4 Replies
      Latest reply on Dec 9, 2019 5:14 AM by eskimo
      kennyc Level 1 Level 1 (0 points)

        Given an XPC process, what is the most efficient way to get data back to the host application?

         

        I have an XPC process, primarily written in C++ and a host application written in Swift. It generates a bunch of data that it serializes into an std::vector<std::byte>. When the process is finished, I want to efficiently transfer that buffer of bytes back to the host application.

         

        At the moment, I copy the std::vector data() into an NSData, then encode that NSData into an object conforming to NSSecureCoding that is then sent back to the app. At a minimum this is creating two copies of the data (one in the vector and the other in the NSData) but then I suspect that the XPC transporter might be creating another?

         

        * When using NSData, can I use the bytesNoCopy version if I guarantee that the underlying vector is still alive when I initiate the XPC connection response? When that call returns, am I then free to deallocate the vector even if the NSData is still in-flight back to the main app?

         

        * In one of the WWDC videos, it is recommended to use DispatchData as DispatchData might avoid making a copy when being transported across XPC. Does this apply when using NSXPCConnection or only when using the lower-level C APIs?

         

        * Is there a downside to using DispatchData that might increase the overhead?

         

        * Finally, where does Swift's Data type fit into this? On the application side, I have Swift code that is reading the buffer as a stream of bytes, so I ideally want the buffer to be contiguous and in a format that doesn't require another copy in order for Swift to be able to read it.

         

        (On average, the buffers tend to be small. Maybe only 1-2 megabytes, if that. But occasionally a buffer might ballon to 100-200 megabytes.)

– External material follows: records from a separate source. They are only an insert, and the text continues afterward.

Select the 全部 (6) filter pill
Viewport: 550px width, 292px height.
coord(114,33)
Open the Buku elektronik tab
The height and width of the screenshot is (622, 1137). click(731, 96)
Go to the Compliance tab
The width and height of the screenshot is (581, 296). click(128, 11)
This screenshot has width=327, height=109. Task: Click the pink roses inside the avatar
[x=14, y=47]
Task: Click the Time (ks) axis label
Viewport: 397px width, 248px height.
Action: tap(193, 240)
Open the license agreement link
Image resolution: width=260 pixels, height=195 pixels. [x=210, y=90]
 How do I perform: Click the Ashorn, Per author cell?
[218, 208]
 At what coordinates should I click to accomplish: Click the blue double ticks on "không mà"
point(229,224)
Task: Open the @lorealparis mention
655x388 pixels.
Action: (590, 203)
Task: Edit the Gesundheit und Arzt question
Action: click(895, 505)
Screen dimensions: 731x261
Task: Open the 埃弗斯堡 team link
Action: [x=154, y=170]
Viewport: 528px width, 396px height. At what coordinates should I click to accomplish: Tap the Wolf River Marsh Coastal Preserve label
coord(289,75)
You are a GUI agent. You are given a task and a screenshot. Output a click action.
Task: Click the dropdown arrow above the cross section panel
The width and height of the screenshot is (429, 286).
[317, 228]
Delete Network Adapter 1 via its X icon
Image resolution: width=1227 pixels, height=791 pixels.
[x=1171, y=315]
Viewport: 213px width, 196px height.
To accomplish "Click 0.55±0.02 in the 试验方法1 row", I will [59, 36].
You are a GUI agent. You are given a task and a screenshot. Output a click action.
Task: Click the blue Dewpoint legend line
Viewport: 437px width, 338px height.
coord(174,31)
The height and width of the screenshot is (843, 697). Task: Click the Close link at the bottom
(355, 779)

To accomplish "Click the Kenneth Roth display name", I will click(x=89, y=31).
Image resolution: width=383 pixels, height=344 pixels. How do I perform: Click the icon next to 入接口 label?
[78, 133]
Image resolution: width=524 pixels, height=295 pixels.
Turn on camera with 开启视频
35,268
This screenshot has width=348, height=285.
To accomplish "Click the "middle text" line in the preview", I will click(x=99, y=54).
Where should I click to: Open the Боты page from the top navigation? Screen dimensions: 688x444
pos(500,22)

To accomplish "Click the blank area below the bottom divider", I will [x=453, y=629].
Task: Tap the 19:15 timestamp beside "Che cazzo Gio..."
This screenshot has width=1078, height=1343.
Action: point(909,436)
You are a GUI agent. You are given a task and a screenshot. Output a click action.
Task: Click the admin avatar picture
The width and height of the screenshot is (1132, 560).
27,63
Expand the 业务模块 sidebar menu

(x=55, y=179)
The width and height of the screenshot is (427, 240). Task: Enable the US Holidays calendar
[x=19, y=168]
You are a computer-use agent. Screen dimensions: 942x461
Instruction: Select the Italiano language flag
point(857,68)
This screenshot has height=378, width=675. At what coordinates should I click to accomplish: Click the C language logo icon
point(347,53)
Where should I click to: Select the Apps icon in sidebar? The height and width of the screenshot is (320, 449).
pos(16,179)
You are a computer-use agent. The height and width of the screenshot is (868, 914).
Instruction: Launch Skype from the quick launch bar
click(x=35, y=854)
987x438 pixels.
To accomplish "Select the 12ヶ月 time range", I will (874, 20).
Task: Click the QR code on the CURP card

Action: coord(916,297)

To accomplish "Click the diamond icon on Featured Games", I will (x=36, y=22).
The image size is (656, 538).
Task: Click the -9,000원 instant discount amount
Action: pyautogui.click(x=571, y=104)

        • Re: Efficiently sending data from an XPC process to the host application.
          john daniel Level 4 Level 4 (520 points)

          It is 2019. Don't worry about "MBs".

          • Re: Efficiently sending data from an XPC process to the host application.
            eskimo Apple Staff Apple Staff (12,675 points)

            This response is kinda long.  Normally I’m not able to dedicate this much time on a DevForums post, but in this case I did some research over the weekend because I was curious how this stuff worked.  I hope to be able to answer basic follow-up questions here, but if we go too far down the rabbit hole I may ask you to open a DTS tech support incident so that I can allocate more time to look at this.


            OK, with that out of the way, let’s tackle your immediate questions:

            When using NSData, can I use the bytesNoCopy version if I guarantee that the underlying vector is still alive when I initiate the XPC connection response? When that call returns, am I then free to deallocate the vector even if the NSData is still in-flight back to the main app?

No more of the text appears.